GOAL OF THE EXERCISE ::
Starting at the first line of the data, print each line verbatim up to and including the line bearing "Image resolution: width=1568", omitting pictures.

LISTED RECORDS ::
────────

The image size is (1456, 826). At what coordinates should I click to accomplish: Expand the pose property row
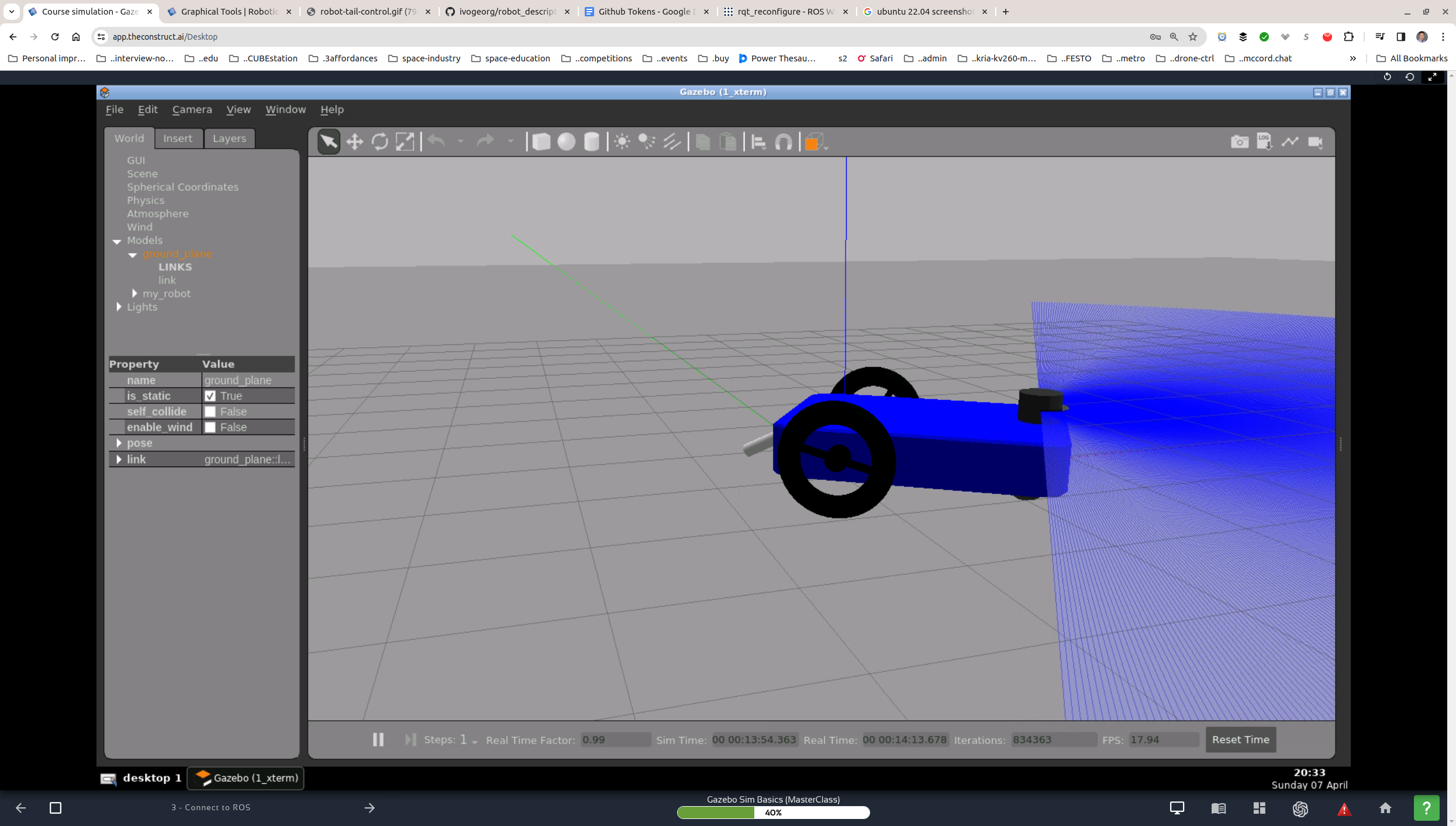(x=119, y=443)
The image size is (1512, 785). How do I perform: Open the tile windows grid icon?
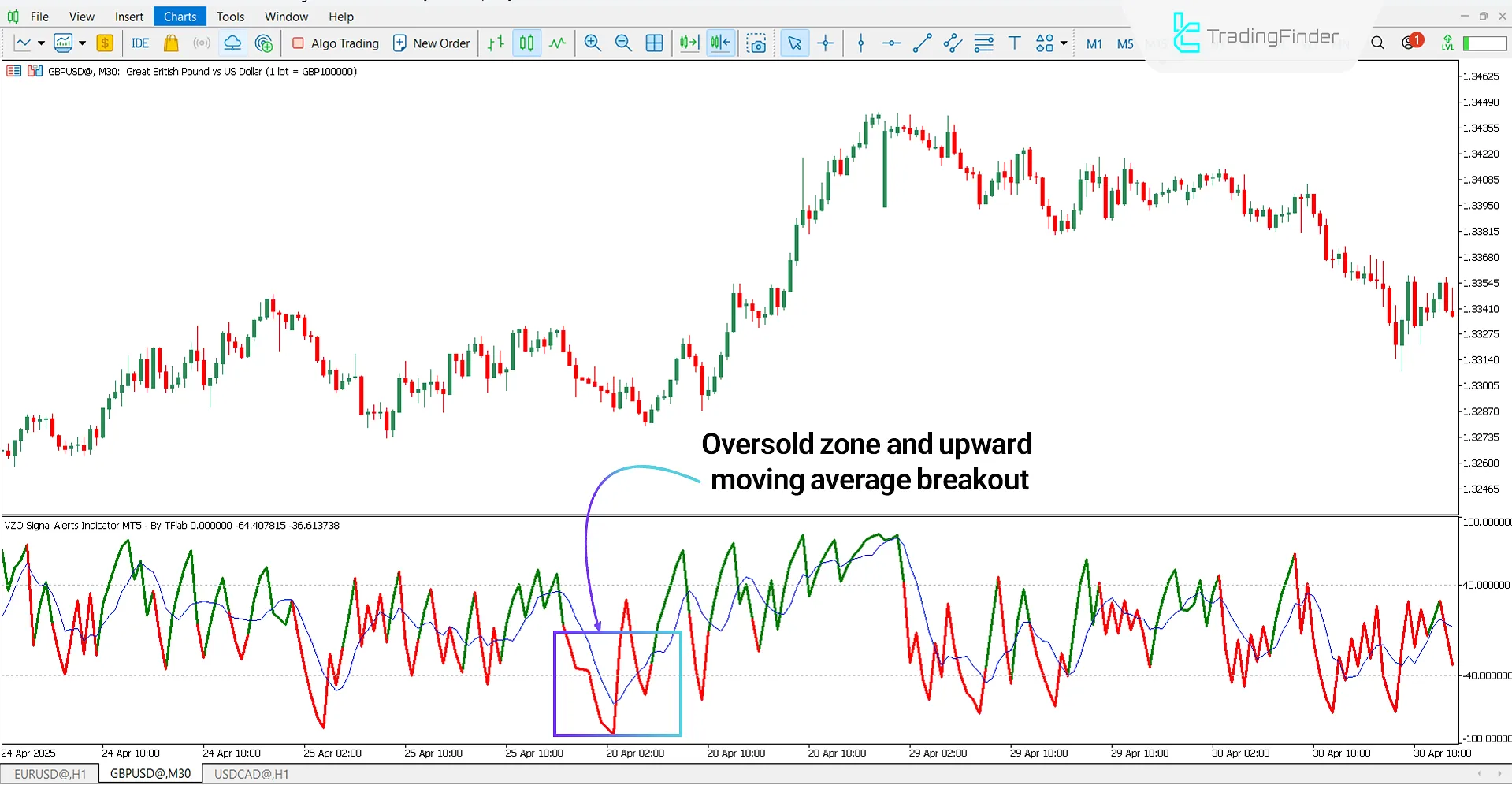point(654,43)
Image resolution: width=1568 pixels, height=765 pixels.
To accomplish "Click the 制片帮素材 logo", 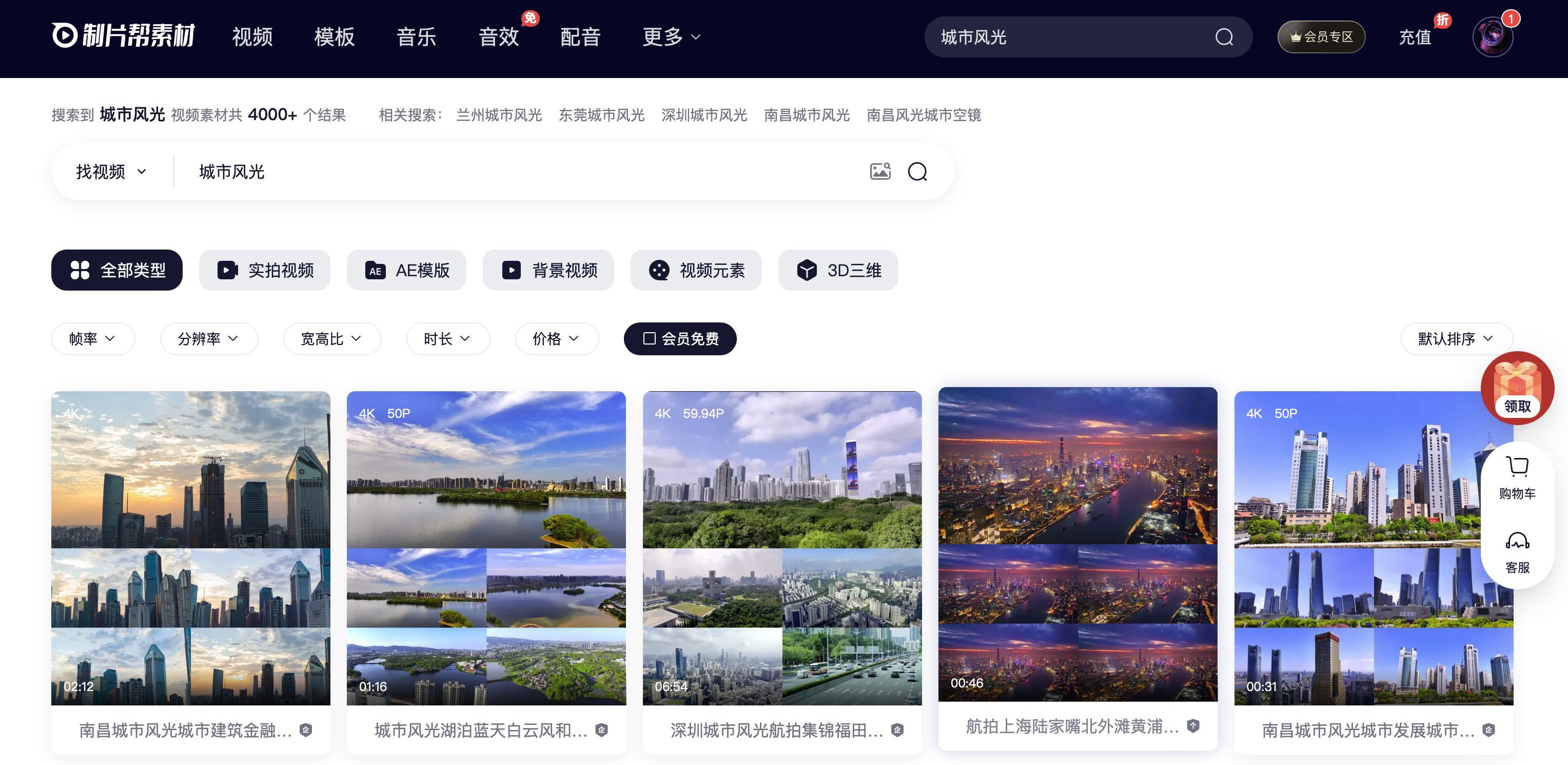I will tap(124, 36).
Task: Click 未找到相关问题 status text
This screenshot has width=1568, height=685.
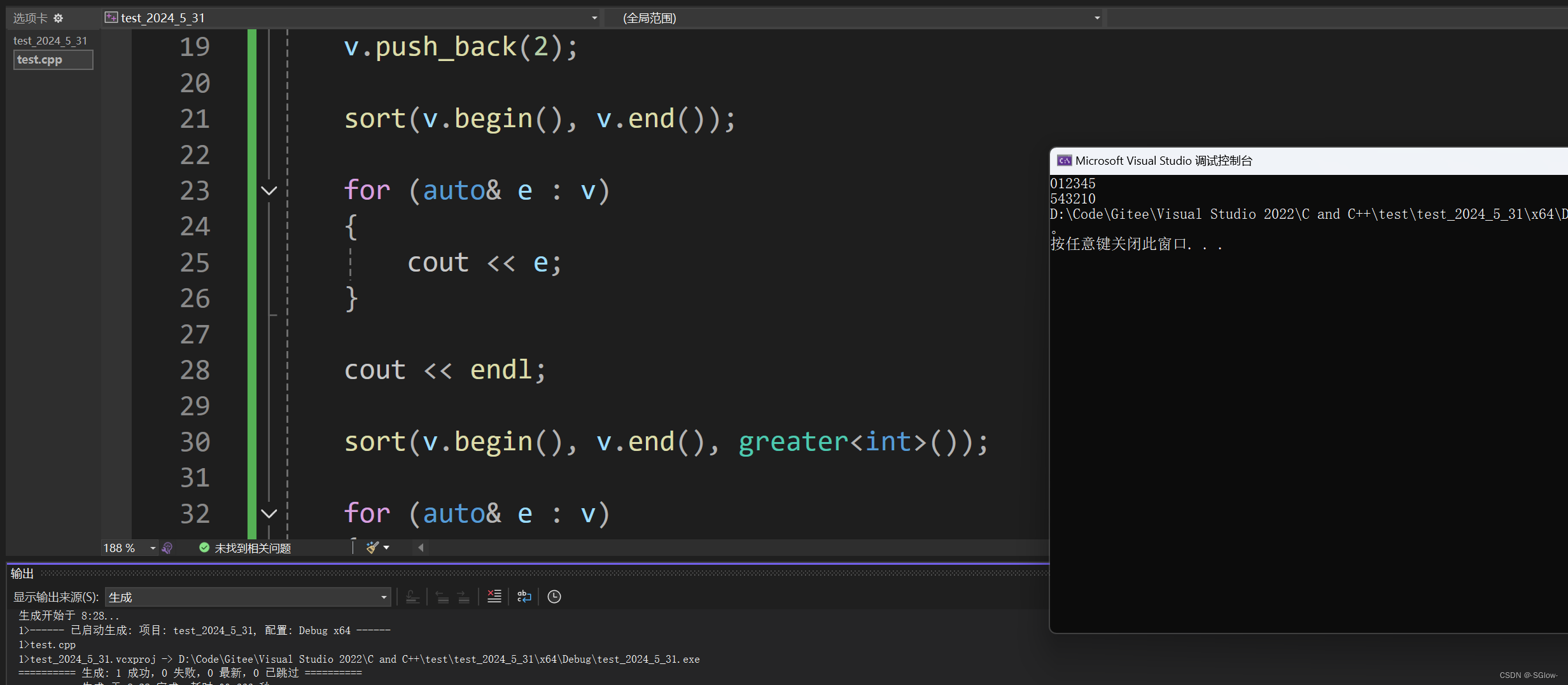Action: [253, 548]
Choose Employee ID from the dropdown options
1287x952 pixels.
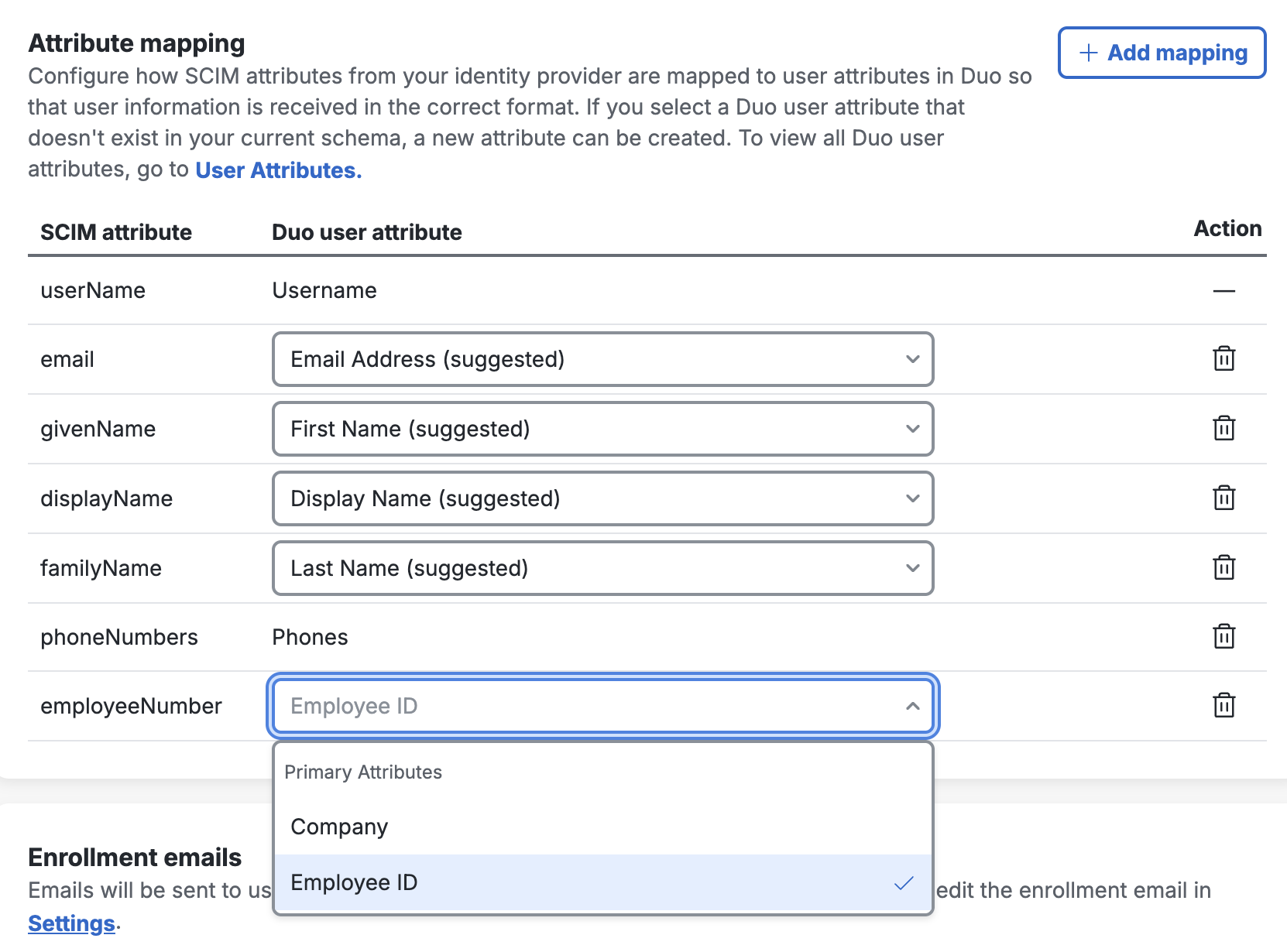pyautogui.click(x=354, y=882)
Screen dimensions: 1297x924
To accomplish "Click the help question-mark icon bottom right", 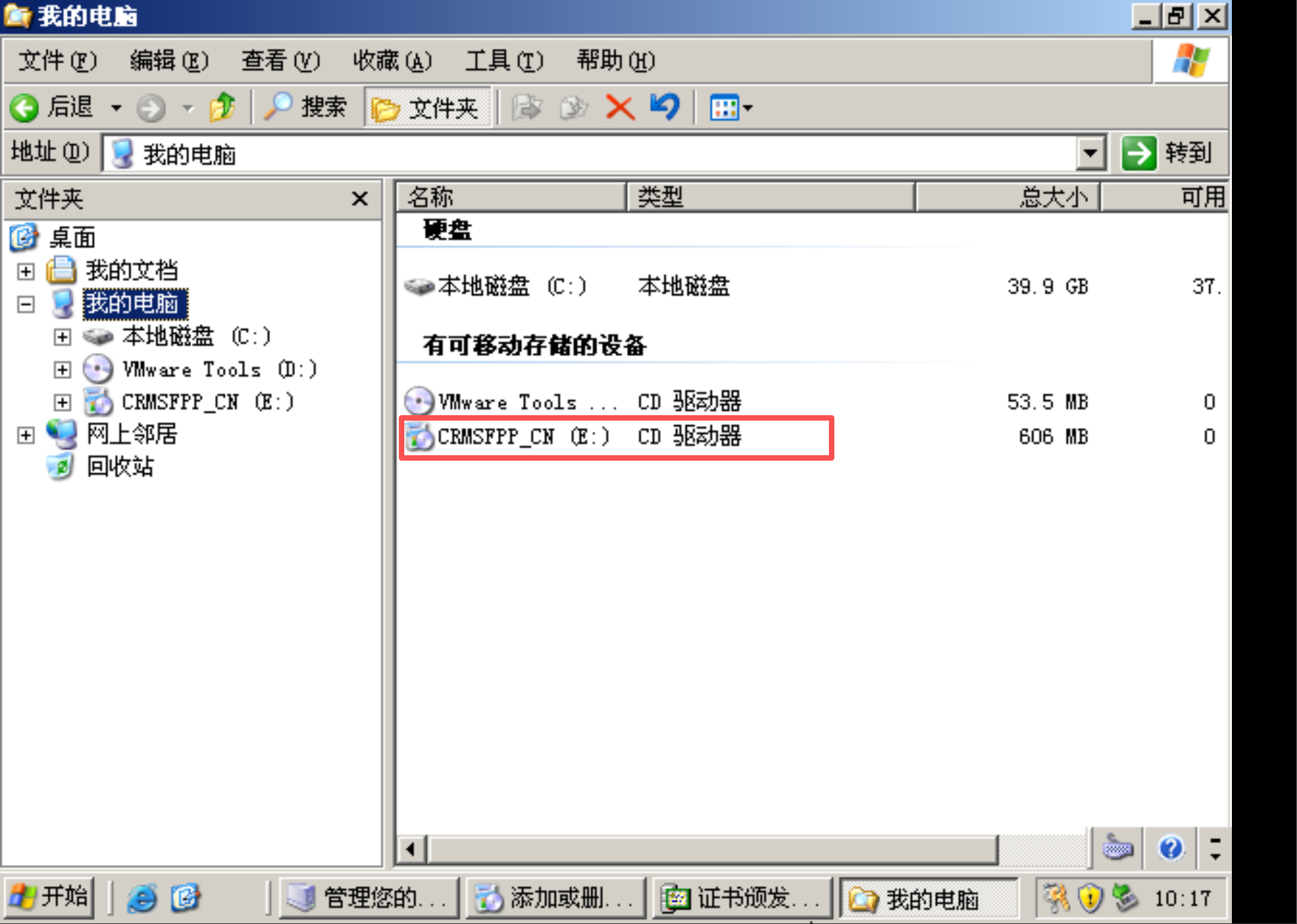I will click(1171, 848).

────────

EXPECTED ANSWER ::
The image size is (1456, 826). At what coordinates should I click to accomplish: Expand the pose property row
(x=119, y=443)
The image size is (1512, 785). How do I perform: Open the tile windows grid icon?
point(654,43)
Image resolution: width=1568 pixels, height=765 pixels.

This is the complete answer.